This appeal comes to us as a tort case. Rule 29 (1) (o). On October 2, 1979, the plaintiff-appellant, while waiting to turn left at a traffic light, suffered a whiplash injury to his neck when his car was struck from behind by the appellee’s car. In appealing from an $11,000 verdict and judgment in his favor, the plaintiff argues that the trial judge violated the collateral source rule by permitting the defendant to prove that as a result of his injuries the plaintiff had received specified disability payments from his employer and from insurance companies. We agree that the trial judge’s action was wrong.
The plaintiff’s doctors testified in effect that he sustained a serious and painful, though not permanent, injury, that he was necessarily hospitalized from October 4 to October 18, and that he was unable to work for about four and a half months. That proof is undisputed; the defendant offered no testimony contradicting the doctors’ assertions.
Why then should the collateral source rule have been disregarded? The appellee argues that she pleaded malingering as an affirmative defense and was properly permitted to prove the plaintiff’s disability income in support of that defense, with a cautionary instruction to the jury that the evidence was to be considered only with regard to the asserted malingering, not with regard to any reduction of the plaintiff’s actual damages.
This argument does not have substantial support in the record. To begin with, the charge of malingering is not truly *226an affirmative defense. It simply denies that the plaintiff was injured at all or as seriously as he contends, casting no affirmative burden of proof on the defendant. We may compare it to the now largely discredited defense of unavoidable accident, which we eventually realized to mean little more than that the defendant was not negligent. Houston v. Adams, 239 Ark. 346, 389 S.W.2d 872 (1965); AMI Civil 2d, 604(1974).
There are unquestionably situations in which proof of a plaintiff’s collateral income may be admissible for a particular purpose. We mention four such purposes: One, to rebut the plaintiff’s testimony that he was compelled by financial necessity to return to work prematurely or to forego additional medical care. Gladden v. P. Henderson & Co., 385 F.2d 480 (3d Cir. 1967); Johnson v. Reed, 464 S.W.2d 689 (Tex. Civ. App. 1971). Two, to show that the plaintiff had attributed his condition to some other cause, such as sickness. Stanziale v. Musick, 370 S.W.2d 261 (Mo. 1963); Burrous v. American Airlines, 639 S.W.2d 263 (Mo. App. 1982). Three, to impeach the plaintiff’s testimony that he had paid his medical expenses himself. Fabler v. Freeman, 241 N.E.2d 394 (Ind. App. 1968). And four, to show that the plaintiff had actually continued to work instead of being out of work, as he claimed. Bookbinder v. Rotondo, 285 A.2d 387 (R.I. 1972).

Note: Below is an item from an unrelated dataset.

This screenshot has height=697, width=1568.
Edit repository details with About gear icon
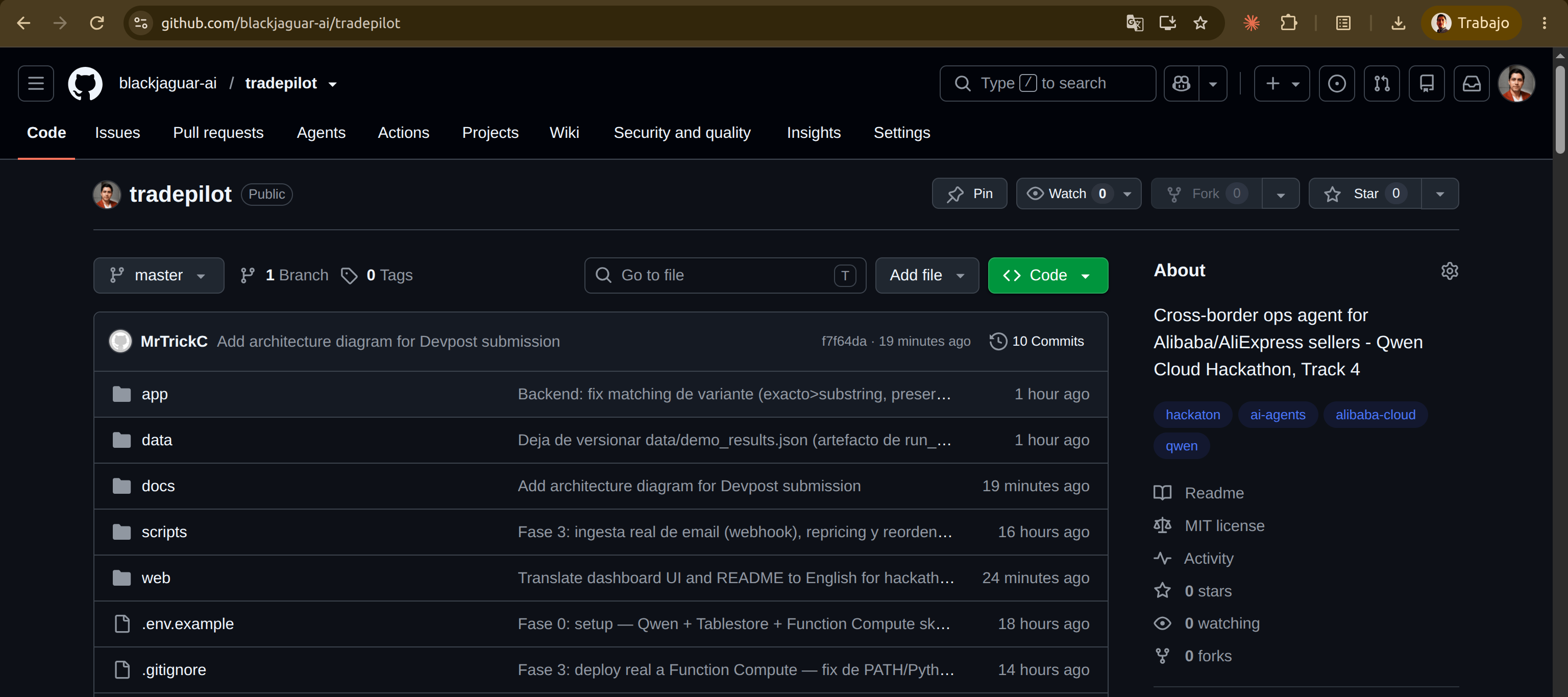click(x=1450, y=271)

No comparable situation is shown by the appellee. For the most part she merely asserts that the plaintiff’s complaint exaggerated his injuries and property damage, a commonplace occurrence having nothing to do with the collateral source rule. She does have support in the record for arguing that the plaintiff said at the scene of the accident that he didn’t think he needed to go to a doctor, that he did not see a doctor until two days later', when he tried to resume work and was not able to do so, and that he consulted an attorney 24 days after the accident (during which he had been in the hospital for two weeks). All those matters were fully accounted for by the plaintiff’s witnesses and were not left in doubt by any proof offered by the defense. The trial judge abused his discretion in- failing to hold that what slight probative value the testimony in question may have *227had was outweighed by the prejudicial effect of proof that the plaintiff had received substantial income from outside sources. Uniform Evidence Rule 403, Ark. Stat. Ann. § 28-1001 (Repl. 1979).
Reversed and remanded for a new trial.